J Cancer 2019; 10(27):6925-6932. doi:10.7150/jca.33698
PNCK depletion inhibits proliferation and induces apoptosis of human nasopharyngeal carcinoma cells in vitro and in vivo
1. Department of Radiation Oncology, Fujian Medical University Cancer Hospital & Fujian Cancer Hospital, Fuzhou, China.
2. Department of Medical Oncology, The First Hospital of Putian City, Putian, China.
3. Biomedical Research Center of South China, Fujian Normal University, Fuzhou, China.
4. The Key Laboratories of Innate Immune Biology of Fujian Province, Fuzhou, China.
5. Longyan People Hospital, Longyan, China.
6. Fujian Provincial Key Laboratory of Translational Cancer Medicine, Fuzhou, China.
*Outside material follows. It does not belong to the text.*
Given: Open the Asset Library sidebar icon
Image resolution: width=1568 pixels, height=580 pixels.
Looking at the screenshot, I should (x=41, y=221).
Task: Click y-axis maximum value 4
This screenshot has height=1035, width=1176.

*These authors contributed equally to this paper.
Xu Y, Wang J, Cai S, Chen G, Xiao N, Fu Y, Chen Q, Qiu S. PNCK depletion inhibits proliferation and induces apoptosis of human nasopharyngeal carcinoma cells in vitro and in vivo. J Cancer 2019; 10(27):6925-6932. doi:10.7150/jca.33698. Available from http://www.jcancer.org/v10p6925.htm
Purpose: Recent studies indicate that pregnancy upregulated non-ubiquitous calmodulin kinase (PNCK) is significantly up-regulated in breast and renal carcinomas. However, the expression profile and its biological relevance of PNCK in nasopharyngeal carcinoma (NPC) have not been elucidated.
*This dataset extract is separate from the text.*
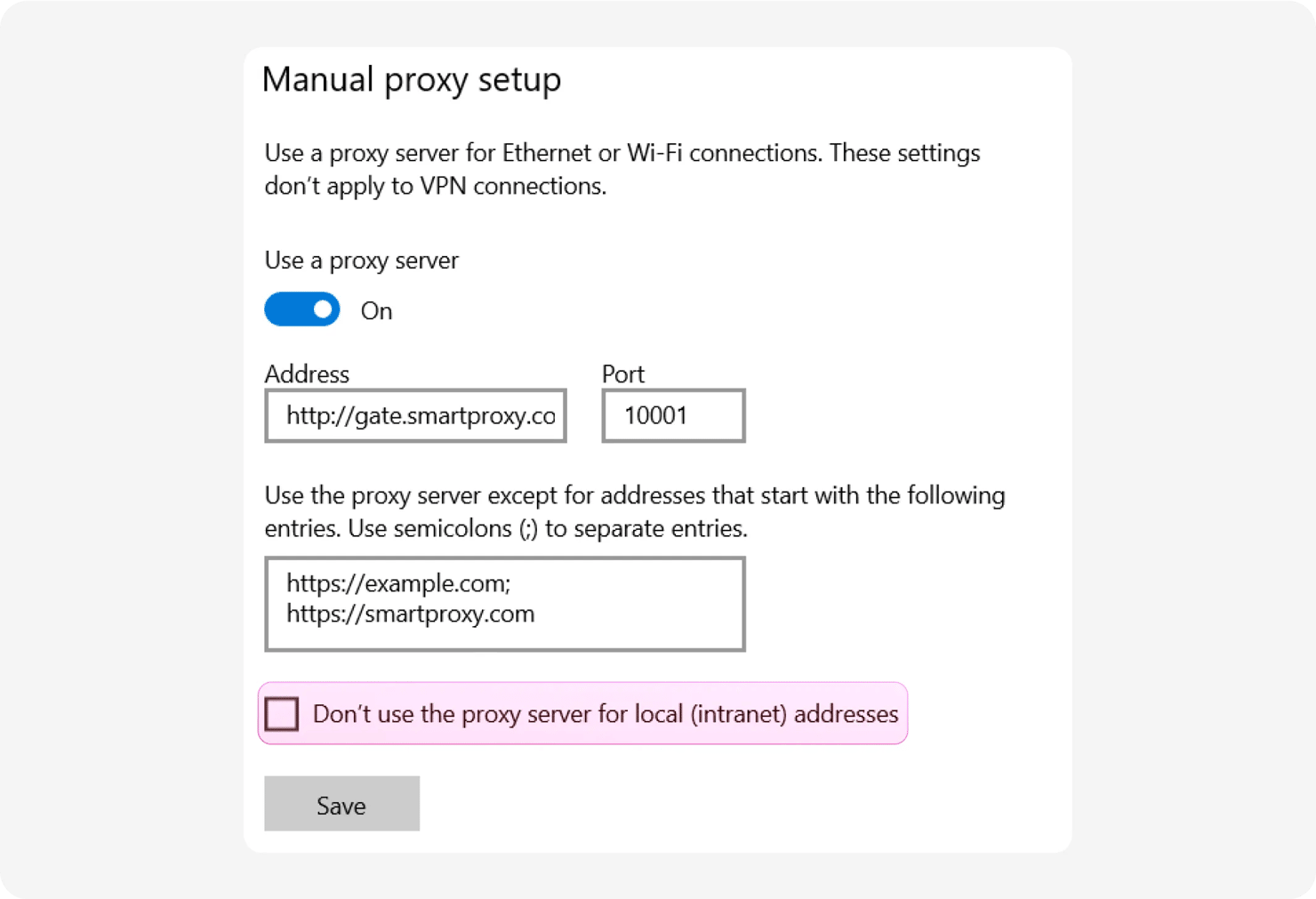1316x899 pixels.
Task: Click the 10001 port value
Action: [655, 415]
Methods: The expression level of PNCK was detected in specimens of NPC (n=10) and normal tissues (n=10) by real-time PCR and immunohistochemistry. Celigo Cell Counting and MTT assay were used to measure cell viability. Apoptosis was detected by flow cytometric analysis and caspases 3/7 activity assay. Real-time PCR and Western blotting were performed to evaluate the expression of PNCK. The bioluminescence imaging was used to evaluate the effects of PNCK knockdown on tumor growth using a xenograft animal model. The global gene expression profile was determined in wild type and PNCK-depleted CNE-2 cells via transcriptomics analysis. For mechanical investigation, the changes of PI3K/AKT/mTOR signaling pathway were detected by Western blotting.
Results: The mRNA and protein levels of PNCK were increased in human NPC samples. In vitro experiments showed that shRNA or CRISPR-Cas9 mediated silencing of PNCK inhibited proliferation and induced apoptosis in NPC cells. In addition, in vivo assay revealed that knockdown of PNCK suppressed tumor growth. Consistently, a significant reduction of tumor bioluminescence in mice inoculated with PNCK-knockdown cells compared to that of control cells. In gene expression, the transcriptomics analysis revealed that there were 589 upregulated genes and 589 downregulated genes in PNCK-knockdown cells. Ingenuity Pathway Analysis (IPA) identified significant changes of PI3K/AKT/mTOR signaling pathway in PNCK-knockdown cells. Furthermore, western blot analysis revealed that interference with PNCK reduced the phosphorylation levels of PI3K, AKT and mTOR in CNE-2 cells.
Conclusion: This study for the first time demonstrates that knockdown of PNCK could suppress growth and induce apoptosis of NPC cells both in vitro and in vivo by regulating PI3K/AKT/mTOR signaling pathway. These findings suggest that PNCK might be a novel therapeutic target for NPC treatment.
Keywords: NPC, PNCK, gene expression profiling.